- **Material supplied**
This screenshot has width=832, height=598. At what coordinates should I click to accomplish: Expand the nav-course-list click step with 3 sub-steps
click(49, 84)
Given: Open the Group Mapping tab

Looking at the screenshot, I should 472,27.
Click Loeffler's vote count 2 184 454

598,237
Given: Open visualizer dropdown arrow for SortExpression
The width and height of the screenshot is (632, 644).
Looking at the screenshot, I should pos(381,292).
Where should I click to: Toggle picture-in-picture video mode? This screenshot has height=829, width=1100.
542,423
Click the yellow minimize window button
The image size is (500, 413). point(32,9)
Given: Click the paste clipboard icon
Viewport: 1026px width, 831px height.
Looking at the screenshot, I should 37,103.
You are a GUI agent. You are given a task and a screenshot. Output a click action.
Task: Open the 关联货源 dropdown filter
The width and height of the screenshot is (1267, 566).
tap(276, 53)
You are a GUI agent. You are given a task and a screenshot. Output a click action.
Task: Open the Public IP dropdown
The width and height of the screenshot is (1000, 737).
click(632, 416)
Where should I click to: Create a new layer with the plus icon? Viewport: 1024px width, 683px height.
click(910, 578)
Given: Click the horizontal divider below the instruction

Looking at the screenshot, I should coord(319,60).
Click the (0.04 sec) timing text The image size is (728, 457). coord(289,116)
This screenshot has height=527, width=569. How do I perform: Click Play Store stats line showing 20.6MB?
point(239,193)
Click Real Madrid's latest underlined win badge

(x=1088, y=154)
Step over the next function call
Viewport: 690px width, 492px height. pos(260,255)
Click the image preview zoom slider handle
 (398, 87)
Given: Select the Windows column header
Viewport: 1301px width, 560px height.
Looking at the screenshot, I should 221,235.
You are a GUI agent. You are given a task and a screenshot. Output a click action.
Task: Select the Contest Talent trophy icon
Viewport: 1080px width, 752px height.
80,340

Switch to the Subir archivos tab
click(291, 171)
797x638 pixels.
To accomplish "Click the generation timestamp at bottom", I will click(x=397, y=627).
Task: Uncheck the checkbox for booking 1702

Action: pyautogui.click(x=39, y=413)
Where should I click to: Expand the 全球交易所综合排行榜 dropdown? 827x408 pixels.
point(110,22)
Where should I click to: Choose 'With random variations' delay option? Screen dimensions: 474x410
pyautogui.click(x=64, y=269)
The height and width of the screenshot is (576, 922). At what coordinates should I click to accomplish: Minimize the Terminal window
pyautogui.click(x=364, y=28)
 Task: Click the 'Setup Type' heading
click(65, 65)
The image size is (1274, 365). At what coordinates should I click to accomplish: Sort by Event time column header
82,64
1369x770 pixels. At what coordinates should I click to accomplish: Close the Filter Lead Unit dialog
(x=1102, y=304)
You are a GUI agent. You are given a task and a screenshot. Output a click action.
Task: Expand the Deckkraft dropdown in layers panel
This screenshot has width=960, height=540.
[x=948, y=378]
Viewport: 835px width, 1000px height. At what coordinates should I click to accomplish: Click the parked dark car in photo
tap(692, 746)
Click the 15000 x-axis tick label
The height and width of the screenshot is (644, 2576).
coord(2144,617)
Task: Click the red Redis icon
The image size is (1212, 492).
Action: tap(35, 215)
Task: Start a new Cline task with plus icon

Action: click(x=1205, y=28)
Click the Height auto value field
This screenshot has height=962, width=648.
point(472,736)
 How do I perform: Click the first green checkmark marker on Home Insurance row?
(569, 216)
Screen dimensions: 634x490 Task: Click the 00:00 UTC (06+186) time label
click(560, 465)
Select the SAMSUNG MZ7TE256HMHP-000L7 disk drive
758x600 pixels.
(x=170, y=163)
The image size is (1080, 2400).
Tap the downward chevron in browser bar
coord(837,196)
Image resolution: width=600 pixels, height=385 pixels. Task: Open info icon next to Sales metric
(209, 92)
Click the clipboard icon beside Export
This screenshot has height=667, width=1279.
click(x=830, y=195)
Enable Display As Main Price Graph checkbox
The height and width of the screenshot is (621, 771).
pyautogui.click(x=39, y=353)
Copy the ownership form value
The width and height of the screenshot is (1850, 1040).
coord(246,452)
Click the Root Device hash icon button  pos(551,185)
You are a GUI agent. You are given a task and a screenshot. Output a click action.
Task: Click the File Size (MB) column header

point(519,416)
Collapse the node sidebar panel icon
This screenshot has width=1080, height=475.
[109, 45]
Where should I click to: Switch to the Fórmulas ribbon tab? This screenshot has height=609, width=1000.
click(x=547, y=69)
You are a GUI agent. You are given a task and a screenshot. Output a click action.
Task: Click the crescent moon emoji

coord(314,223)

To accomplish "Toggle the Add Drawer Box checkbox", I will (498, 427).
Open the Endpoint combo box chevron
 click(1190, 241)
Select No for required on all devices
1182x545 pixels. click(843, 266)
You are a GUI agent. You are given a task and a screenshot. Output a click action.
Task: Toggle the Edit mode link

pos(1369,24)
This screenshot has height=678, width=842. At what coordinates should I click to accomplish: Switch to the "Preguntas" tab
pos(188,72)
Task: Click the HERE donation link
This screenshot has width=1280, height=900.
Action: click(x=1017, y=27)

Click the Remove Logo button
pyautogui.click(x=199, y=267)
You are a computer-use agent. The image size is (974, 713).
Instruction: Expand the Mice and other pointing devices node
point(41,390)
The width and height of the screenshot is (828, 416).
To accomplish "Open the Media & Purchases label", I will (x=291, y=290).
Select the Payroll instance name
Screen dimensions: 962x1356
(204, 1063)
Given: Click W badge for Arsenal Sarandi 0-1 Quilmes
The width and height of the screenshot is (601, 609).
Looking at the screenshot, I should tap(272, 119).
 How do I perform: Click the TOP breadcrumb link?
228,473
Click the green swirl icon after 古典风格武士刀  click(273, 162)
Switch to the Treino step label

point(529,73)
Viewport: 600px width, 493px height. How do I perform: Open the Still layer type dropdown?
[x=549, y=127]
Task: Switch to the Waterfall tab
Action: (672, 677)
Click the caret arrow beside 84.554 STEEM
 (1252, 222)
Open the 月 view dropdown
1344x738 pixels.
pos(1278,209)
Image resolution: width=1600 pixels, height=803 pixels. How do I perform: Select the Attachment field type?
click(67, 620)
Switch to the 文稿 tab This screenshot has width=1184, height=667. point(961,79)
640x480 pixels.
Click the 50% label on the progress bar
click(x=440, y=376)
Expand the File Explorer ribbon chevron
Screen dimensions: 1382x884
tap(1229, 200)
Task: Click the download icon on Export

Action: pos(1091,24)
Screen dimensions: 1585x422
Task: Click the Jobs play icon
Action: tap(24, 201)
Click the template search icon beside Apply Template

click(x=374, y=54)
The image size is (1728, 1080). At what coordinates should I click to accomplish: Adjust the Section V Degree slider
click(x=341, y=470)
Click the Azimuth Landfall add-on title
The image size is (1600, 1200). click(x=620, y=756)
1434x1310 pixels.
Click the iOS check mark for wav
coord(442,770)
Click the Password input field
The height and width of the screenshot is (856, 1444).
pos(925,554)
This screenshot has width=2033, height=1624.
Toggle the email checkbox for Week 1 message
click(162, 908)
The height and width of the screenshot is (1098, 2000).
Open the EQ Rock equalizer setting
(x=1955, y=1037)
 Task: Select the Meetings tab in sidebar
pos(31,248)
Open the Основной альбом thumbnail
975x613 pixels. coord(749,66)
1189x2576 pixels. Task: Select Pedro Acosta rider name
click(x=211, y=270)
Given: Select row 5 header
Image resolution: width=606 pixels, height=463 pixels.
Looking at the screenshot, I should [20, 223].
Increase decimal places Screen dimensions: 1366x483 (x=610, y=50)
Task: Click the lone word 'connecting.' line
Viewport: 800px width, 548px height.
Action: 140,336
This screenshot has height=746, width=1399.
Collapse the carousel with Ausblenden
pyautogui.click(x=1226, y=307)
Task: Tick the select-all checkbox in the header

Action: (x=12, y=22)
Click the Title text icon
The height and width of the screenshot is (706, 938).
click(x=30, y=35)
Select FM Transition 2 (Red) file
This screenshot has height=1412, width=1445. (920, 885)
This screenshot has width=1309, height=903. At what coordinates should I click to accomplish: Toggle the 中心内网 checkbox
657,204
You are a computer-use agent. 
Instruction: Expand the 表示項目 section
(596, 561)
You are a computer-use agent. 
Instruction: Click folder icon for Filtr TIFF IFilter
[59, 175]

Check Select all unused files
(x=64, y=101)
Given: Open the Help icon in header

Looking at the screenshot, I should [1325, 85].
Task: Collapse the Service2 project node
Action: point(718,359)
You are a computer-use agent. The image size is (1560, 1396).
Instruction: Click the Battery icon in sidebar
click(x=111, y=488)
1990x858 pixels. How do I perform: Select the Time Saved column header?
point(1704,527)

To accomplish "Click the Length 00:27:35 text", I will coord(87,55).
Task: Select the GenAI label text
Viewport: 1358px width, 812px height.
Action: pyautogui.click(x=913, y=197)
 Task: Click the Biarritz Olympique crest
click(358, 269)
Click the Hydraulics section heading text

- **Your objective**
Wherever the word "computer" turns up in the records above, copy the line that holds it.

- **Response to the task**
You are a computer-use agent. The image size is (974, 713).
You are a computer-use agent. 
You are a computer-use agent. 
You are a computer-use agent. The image size is (1560, 1396).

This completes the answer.